**Consigne 1**
D'après le texte fourni, chez quel éditeur le livre Fuga vient-il de paraître ?

**Texte fourni**
:::::
Parution de « Fuga » de Daniel Challe

Pourquoi acheter des livres de photos coûteux, de grand format,
envahissants aussi par le conformisme de l’idéologie véhiculée ?…
Un livre remarquablement imprimé et sobrement
mis en page vient de paraître aux éditions Filigranes,
qui ne coûte que 25 euros. L’énergie brute du Punk-Rock et de la musique Cold-Wave,évoquée dans le texte du photographe fait écho à celle,
visuelle, des images prises avec les toys-cameras prisées par la Foto Povera.

A propos de son très beau livre Fuga, Daniel Challe précise qu’il fait suite au dernier volet du cercle (La caméra-jouet) et explore maintenant le monde dans un cercle plus lointain que ses territoires proches. »

Il constate aussi qu’ « Une passion commune nous lie pour ces appareils de poche, ces appareils bricolés qui sont « nos petites machines à poésie » et peut-être aussi nos petites machines de résistance face au triste monde qu’on nous offre et qu’on nous promet……C’est aussi le sens du texte qui accompagne Fuga, qui revendique sans doute la poursuite d’une certaine révolte adolescente que le Rock a parfois exalté…. »

Des « machines à poésie » qui seraient aussi des « machines de résistance » : cela est loin, comme le prouve ses images, et nombre de celles d’autres acteurs de la Foto Povera, d’être antinomique…
Bien imprimé, et mis en page très sobrement (quelques variations infimes de formats, de temps en temps des pages blanches comme des silences musicaux, des respirations…), le livre propose une belle succession d’images carrées intimistes prises récemment, depuis 2005, dans le cadre du quotidien ou de voyages, à Naples par exemple (2006), ou, plus récemment encore, en Inde (2007).

L’une des images montre les mains d’une fillette qui dirige une bougie allumée vers une cabane à oiseaux qui ressemble beaucoup à un sténopé. La flamme évoque autant le bec jaune d’un volatile que ce soleil qui permet d’ « écrire avec la lumière » (Rappelons qu’initialement, dans les années 1820, Nièpce désignait la photographie qu’il venait d’inventer comme de l’ « héliographie », ce qui signifie « écriture par le soleil »). Donc, « photographier », c’est toujours « écrire »…
L’image revendique, comme beaucoup d’autres, l’ancrage du regard dans l’imaginaire de l’enfance.

Cela est récurrent dans le travail de Daniel Challe, mais c’est aussi l’un des sujets privilégiés des autres artistes de la Foto Povera, et cela dès le début des 1970 : le travail précurseur de Nancy Rexroth, qui aime nommer son Diana sa petite « machine à poésie », expression à laquelle se réfère le photographe on l’a lu, publié dans Iowa (Violet Press, 1977 – le parti pris de mise en page dépouillée de Fuga n’est d’ailleurs par sans rappeler celle de petit livre carré à la couverture rose), est une succession d’images en noir et blanc fortement vignetées et granuleuses qui ressemblent à des réminiscences purement mentales de son enfance passée en réalité dans l’Ohio.
:::::
**Extrait de données**
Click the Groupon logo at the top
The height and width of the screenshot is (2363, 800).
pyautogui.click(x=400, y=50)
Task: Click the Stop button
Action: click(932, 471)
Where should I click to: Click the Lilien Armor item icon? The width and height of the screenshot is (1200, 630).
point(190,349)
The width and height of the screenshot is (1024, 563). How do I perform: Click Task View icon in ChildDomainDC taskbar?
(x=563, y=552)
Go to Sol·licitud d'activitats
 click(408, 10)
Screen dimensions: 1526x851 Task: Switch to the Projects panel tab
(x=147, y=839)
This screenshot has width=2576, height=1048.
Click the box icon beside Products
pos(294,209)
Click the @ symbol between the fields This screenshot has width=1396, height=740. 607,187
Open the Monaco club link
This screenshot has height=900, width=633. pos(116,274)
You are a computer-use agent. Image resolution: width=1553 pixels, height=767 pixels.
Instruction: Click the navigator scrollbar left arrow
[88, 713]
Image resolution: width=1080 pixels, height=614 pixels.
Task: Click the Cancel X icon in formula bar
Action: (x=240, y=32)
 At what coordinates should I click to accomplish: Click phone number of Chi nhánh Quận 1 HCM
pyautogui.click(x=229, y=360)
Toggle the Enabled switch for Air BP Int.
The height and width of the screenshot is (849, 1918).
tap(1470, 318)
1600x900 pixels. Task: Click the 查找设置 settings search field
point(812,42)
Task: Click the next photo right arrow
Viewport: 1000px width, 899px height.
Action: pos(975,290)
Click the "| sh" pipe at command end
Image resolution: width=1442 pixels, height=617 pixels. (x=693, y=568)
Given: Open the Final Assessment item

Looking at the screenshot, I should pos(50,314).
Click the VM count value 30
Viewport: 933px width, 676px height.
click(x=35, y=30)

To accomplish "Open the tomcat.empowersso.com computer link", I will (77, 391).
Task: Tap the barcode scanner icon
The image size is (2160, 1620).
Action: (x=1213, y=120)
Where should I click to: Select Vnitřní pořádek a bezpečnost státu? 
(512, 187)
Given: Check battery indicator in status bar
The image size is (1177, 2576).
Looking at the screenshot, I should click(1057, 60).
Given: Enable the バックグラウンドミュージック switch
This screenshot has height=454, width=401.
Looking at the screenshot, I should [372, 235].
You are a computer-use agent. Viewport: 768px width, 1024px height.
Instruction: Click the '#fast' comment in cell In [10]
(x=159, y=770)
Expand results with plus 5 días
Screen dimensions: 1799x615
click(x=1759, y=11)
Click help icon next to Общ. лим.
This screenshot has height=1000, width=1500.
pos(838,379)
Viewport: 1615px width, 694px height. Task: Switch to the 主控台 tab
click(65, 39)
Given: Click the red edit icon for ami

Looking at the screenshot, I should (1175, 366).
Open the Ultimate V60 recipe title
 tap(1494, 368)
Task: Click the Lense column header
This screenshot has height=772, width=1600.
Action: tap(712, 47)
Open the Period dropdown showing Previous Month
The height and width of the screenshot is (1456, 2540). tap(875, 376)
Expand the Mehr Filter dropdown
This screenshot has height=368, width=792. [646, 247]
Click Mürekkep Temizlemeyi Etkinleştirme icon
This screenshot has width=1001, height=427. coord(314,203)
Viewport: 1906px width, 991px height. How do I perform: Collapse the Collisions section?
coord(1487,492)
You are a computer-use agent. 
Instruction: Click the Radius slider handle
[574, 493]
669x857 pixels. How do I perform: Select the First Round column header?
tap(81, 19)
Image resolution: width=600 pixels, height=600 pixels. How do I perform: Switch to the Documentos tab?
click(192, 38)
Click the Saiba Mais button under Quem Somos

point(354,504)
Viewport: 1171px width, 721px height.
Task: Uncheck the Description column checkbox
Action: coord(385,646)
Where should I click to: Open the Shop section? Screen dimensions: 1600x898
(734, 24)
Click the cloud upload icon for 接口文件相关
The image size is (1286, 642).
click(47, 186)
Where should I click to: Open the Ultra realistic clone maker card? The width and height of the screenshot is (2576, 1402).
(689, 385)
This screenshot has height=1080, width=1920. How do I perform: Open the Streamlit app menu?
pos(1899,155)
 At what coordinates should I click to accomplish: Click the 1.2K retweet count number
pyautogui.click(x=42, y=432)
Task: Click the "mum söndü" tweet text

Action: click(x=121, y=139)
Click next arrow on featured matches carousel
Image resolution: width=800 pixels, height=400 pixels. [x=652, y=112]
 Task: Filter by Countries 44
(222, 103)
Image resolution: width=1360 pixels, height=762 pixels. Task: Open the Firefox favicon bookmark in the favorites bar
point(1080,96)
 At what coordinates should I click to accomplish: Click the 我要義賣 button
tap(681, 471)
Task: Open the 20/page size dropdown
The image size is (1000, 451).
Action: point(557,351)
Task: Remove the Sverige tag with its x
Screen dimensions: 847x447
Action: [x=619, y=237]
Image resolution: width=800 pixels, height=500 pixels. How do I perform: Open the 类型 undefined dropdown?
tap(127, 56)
:::::
**Consigne 2**
Réécris en liste JSON de chaînes les lignes des enregistrements, en commençant à la ligne qui contient "Where should I click to: Select" et en terminant à celle qui contient "Looking at the screenshot, I should click(1057, 60).", avec une chaîne par ligne et sans les lignes vides.

**Corrigé 1**
Aux éditions Filigranes.

**Corrigé 2**
[
  "Where should I click to: Select Vnitřní pořádek a bezpečnost státu? ",
  "(512, 187)",
  "Given: Check battery indicator in status bar",
  "The image size is (1177, 2576).",
  "Looking at the screenshot, I should click(1057, 60)."
]